### What the exercise asks
Write out all the data again, exactly.

### Given records
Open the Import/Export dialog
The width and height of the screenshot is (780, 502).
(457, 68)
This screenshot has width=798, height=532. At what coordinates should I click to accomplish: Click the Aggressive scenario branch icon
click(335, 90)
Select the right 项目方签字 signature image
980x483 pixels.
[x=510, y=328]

### Reply to the task
Open the Import/Export dialog
The width and height of the screenshot is (780, 502).
(457, 68)
This screenshot has width=798, height=532. At what coordinates should I click to accomplish: Click the Aggressive scenario branch icon
click(335, 90)
Select the right 项目方签字 signature image
980x483 pixels.
[x=510, y=328]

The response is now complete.